Molina’s CEO Joseph Zubretsky commonly refers to its purchases as “bolt-on, tuck-in acquisitions,” and regards them as similar to organic growth, because of the relatively cheap prices the company pays for the plans.
“Medicaid managed-care lends itself really well to that kind of a strategy,” said Stephen Tanal, managing director of healthcare services at SVB Leerink. “There’s a lot of smaller private Medicaid managed-care plans out there, and understanding the reality that scale matters a lot in healthcare, a lot of those companies might have one or two contracts at the local level, but they lack the scale to lead with more innovative solutions.”
The strategy has proven successful in the past. Centene became the Medicaid behemoth it is today by acquiring small health plans over many years, but Centene is now too big for those small deals to make much of a difference to its earnings, Tanal explained. Centene served about 12.6 million Medicaid members at June 30, whereas Molina served about 3.1 million.
Molina, however, is just the right size—small enough that these acquisitions matter to its bottom line, but large enough to fund them, he said.
Sarah James, senior research analyst at investment firm Piper Sandler, said now’s a good time to be acquiring because health insurers are sitting on a lot of cash, and the valuation of Medicaid plans is lower, due to concerns over the future make-up of the U.S. Supreme Court and how that will affect the outcome of the pending lawsuit challenging the legality of the Affordable Care Act.

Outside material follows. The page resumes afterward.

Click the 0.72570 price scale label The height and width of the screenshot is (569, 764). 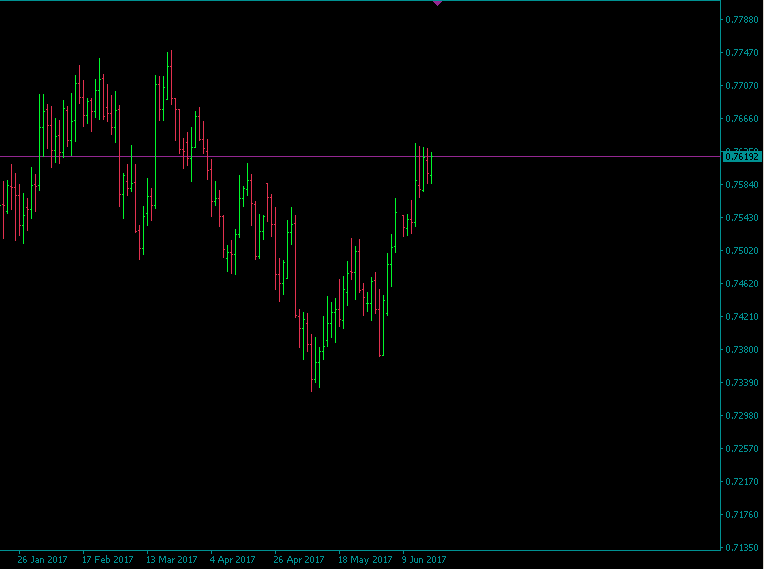pyautogui.click(x=742, y=449)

Uncertainty over the upcoming presidential election and the budget pressures that states are facing amid the pandemic have also lowered the value of Medicaid plans. Adding Affinity to its New York footprint should reduce Molina’s overhead expenses, James said.
Earlier this year, Molina closed acquisitions of New York-based YourCare Health Plan, which catered to 47,000 Medicaid members, and Passport Health Plan’s Medicaid business serving 315,000 beneficiaries in Kentucky. Molina said YourCare would add $140 million in revenue in 2020 and $280 million in 2021. It expects Passport to provide $850 million of revenue in 2021.
Molina in April announced plans to buy Magellan Complete Care for $820 million in cash. That deal would give Molina an extra 155,000 Medicaid members across six states and add $2.8 billion to Molina’s revenue by 2021, if it is completed by the end of this year.
The insurer also attempted a purchase of Chicago-based Medicaid insurer NextLevel Health, but called off the deal in April. Meanwhile, the company is retreating from Puerto Rico with a sale of its Medicaid business to an on-island competitor.
In total, Molina expects to bring in $21.5 billion in premium revenue next year, a 20% increase over 2020, Zubretsky said during the company’s second quarter earnings call in July. It projected that it would bring in $17.8 billion in premium revenue for 2020, an increase of 10% over 2019.
Tanal said he expects Molina to continue rolling up small Medicaid plans. His research suggests there are 76 Medicaid managed care companies in the United States with less than 100,000 members. Each of those plans would add about 1% to Molina’s earnings if acquired.